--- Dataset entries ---
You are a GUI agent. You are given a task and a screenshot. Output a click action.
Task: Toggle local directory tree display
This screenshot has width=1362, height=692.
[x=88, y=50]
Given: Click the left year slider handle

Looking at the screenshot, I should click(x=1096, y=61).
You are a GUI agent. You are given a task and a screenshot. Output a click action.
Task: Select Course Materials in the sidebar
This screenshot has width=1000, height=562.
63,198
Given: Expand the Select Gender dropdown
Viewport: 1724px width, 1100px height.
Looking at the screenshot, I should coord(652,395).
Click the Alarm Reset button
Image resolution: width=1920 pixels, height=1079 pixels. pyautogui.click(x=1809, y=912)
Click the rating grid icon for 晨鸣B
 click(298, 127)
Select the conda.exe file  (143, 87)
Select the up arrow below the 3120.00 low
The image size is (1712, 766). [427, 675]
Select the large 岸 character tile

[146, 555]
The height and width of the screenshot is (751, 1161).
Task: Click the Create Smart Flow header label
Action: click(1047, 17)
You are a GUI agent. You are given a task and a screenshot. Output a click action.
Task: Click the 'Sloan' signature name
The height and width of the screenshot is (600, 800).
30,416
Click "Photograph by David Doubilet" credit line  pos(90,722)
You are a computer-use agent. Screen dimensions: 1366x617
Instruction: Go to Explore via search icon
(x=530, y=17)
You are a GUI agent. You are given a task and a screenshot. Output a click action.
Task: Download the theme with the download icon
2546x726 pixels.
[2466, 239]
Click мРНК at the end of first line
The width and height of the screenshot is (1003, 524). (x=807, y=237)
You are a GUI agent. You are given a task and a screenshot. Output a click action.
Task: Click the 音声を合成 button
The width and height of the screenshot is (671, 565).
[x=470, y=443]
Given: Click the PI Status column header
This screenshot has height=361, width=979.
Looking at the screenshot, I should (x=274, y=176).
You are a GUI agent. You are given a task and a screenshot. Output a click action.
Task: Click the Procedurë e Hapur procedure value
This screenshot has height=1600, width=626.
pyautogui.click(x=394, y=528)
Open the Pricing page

--- TASK GOAL ---
Without any alteration, repeat each entry shown above.

--- RESPONSE BELOW ---
You are a GUI agent. You are given a task and a screenshot. Output a click action.
Task: Toggle local directory tree display
This screenshot has width=1362, height=692.
[x=88, y=50]
Given: Click the left year slider handle

Looking at the screenshot, I should click(x=1096, y=61).
You are a GUI agent. You are given a task and a screenshot. Output a click action.
Task: Select Course Materials in the sidebar
This screenshot has width=1000, height=562.
63,198
Given: Expand the Select Gender dropdown
Viewport: 1724px width, 1100px height.
Looking at the screenshot, I should coord(652,395).
Click the Alarm Reset button
Image resolution: width=1920 pixels, height=1079 pixels. pyautogui.click(x=1809, y=912)
Click the rating grid icon for 晨鸣B
 click(298, 127)
Select the conda.exe file  (143, 87)
Select the up arrow below the 3120.00 low
The image size is (1712, 766). [427, 675]
Select the large 岸 character tile

[146, 555]
The height and width of the screenshot is (751, 1161).
Task: Click the Create Smart Flow header label
Action: click(1047, 17)
You are a GUI agent. You are given a task and a screenshot. Output a click action.
Task: Click the 'Sloan' signature name
The height and width of the screenshot is (600, 800).
30,416
Click "Photograph by David Doubilet" credit line  pos(90,722)
You are a computer-use agent. Screen dimensions: 1366x617
Instruction: Go to Explore via search icon
(x=530, y=17)
You are a GUI agent. You are given a task and a screenshot. Output a click action.
Task: Download the theme with the download icon
2546x726 pixels.
[2466, 239]
Click мРНК at the end of first line
The width and height of the screenshot is (1003, 524). (x=807, y=237)
You are a GUI agent. You are given a task and a screenshot. Output a click action.
Task: Click the 音声を合成 button
The width and height of the screenshot is (671, 565).
[x=470, y=443]
Given: Click the PI Status column header
This screenshot has height=361, width=979.
Looking at the screenshot, I should (x=274, y=176).
You are a GUI agent. You are given a task and a screenshot. Output a click action.
Task: Click the Procedurë e Hapur procedure value
This screenshot has height=1600, width=626.
pyautogui.click(x=394, y=528)
Open the Pricing page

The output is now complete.